ASSIGNED TASK A: Translate this sentence from the travel account into Spanish: "The smoke seemed cool, and had a distinctive acrid tang."
ASSIGNED TASK B: Print the stretch of the travel account from "We ate in traditional" through "of our host.", unchanged.

SOURCE TEXT:

As the sun set the temperature dropped rapidly, by the time it was dark we were all sitting around the fire which the pig was roasting over, wrapped up in fleeces and caps, knocking back several more glasses of ya dong, the home brewed rice spirit which is found throughout south east asia, doing everything possible to keep the chill away.

By the time that our food was ready, we were all quite merrily chatting away with the villagers. That none of them spoke English, and that none of us spoke Karen was not a problem, the strong rice spirit broke all of the language barriers.

We ate in traditional style sitting cross legged on the floor of the headmans hut. The pig had been augmented with several large bowls of rice, stir fried vegetables, and yet more rice spirit. All of this was eaten with our hands, again in traditional style; the men ate while the women served, political correctness not yet having reached this part of the world. After eating, we were led to a house at the far end of the village. Here we were to have our first lesson in the use of opium. Removing our shoes and entering the hut we were greeted by the sight of three men sprawled on mats in front of an open fire in the centre of the room. In the gloom behind the fire we could make out several sleeping forms - the wife and children of our host.

We introduced ourselves as best as we could, and settled our business. We were to pay twenty baht a pipe, were to relax and treat the house as our own. We joined the others on the floor, and watched our host prepare the pipes. Nimbly moulding a pea sized ball of raw opium, spearing it with a long pin and holding it just off the flame of a candle, plunging it into the bowl of the pipe as it sizzled and hissed. The smoke seemed cool, and had a distinctive acrid tang. One long slow pull, hold it and then breathe it out slowly, lie back.

After several pipes we mastered the ritual and relaxed as the opium started to have an effect. We smoked six or seven pipes each. My main memory of the evening was when I left in the early hours to go back to our hut to sleep. Coming out into the fresh night air, I looked up at the sky, the stars were brighter, bigger, and so near that I felt I could reach them. I sat down, spellbound, and stared into space for an unknown period of time.

THE DATA:
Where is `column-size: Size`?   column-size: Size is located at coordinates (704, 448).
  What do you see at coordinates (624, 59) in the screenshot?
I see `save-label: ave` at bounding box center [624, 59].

EXPECTED OUTPUT A: El humo parecía fresco y tenía un característico sabor acre.

EXPECTED OUTPUT B:
We ate in traditional style sitting cross legged on the floor of the headmans hut. The pig had been augmented with several large bowls of rice, stir fried vegetables, and yet more rice spirit. All of this was eaten with our hands, again in traditional style; the men ate while the women served, political correctness not yet having reached this part of the world. After eating, we were led to a house at the far end of the village. Here we were to have our first lesson in the use of opium. Removing our shoes and entering the hut we were greeted by the sight of three men sprawled on mats in front of an open fire in the centre of the room. In the gloom behind the fire we could make out several sleeping forms - the wife and children of our host.